* **TASK GOAL**
Only a number is wanted: how many lines of the entries include the string "column"?

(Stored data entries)

▬▬▬▬▬▬▬▬▬▬

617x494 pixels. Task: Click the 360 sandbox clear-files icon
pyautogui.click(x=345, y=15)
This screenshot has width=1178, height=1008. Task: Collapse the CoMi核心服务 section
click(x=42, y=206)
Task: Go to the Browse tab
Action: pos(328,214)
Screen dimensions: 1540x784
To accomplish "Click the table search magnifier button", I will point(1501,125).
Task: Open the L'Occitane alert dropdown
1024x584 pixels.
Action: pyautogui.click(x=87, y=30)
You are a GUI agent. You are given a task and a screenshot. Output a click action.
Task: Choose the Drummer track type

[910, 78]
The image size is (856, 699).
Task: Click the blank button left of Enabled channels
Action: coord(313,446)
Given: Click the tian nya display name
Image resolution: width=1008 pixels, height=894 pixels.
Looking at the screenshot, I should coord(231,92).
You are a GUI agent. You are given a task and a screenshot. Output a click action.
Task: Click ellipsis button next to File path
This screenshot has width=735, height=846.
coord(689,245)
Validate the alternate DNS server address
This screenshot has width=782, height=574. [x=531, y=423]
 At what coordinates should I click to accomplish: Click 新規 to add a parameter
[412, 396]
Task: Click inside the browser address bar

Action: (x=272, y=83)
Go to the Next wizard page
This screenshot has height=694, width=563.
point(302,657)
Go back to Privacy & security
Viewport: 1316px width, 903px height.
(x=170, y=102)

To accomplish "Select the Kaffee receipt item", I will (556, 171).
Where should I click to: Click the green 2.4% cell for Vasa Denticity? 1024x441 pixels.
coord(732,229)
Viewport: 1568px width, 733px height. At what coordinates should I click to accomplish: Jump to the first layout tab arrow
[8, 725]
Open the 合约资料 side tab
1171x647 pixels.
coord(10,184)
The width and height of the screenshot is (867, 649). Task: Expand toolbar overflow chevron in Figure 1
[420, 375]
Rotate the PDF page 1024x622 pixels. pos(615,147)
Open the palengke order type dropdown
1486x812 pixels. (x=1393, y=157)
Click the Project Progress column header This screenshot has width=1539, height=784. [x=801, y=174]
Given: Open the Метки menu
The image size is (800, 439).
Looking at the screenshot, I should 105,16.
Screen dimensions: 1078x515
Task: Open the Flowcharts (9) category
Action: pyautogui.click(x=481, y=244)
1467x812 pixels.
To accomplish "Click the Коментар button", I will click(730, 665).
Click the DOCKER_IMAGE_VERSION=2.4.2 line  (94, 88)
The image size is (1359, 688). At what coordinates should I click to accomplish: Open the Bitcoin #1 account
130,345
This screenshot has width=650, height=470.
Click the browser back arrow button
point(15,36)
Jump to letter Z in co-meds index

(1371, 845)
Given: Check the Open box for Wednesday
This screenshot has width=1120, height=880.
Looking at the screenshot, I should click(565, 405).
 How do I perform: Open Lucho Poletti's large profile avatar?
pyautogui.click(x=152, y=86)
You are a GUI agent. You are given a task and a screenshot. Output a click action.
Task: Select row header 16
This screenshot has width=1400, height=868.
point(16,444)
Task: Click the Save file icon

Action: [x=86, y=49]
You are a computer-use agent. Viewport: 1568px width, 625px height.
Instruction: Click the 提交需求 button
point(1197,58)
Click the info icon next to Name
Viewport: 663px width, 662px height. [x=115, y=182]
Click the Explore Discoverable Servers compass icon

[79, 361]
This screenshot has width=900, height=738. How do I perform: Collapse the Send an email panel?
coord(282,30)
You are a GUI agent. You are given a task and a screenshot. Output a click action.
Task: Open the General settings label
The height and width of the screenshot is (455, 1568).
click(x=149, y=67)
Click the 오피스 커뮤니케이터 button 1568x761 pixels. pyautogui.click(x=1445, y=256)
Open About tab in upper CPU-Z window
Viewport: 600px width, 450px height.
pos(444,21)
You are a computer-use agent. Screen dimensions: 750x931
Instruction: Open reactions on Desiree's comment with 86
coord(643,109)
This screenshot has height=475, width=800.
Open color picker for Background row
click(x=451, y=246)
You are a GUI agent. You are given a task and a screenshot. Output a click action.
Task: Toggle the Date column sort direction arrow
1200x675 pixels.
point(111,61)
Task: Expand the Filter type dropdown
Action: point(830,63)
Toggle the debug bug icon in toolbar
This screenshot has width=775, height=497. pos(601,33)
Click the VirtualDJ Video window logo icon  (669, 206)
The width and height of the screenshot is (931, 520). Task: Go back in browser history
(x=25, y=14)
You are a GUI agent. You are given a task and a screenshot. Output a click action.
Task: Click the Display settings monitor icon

▬▬▬▬▬▬▬▬▬▬

* **RESULT BELOW**
2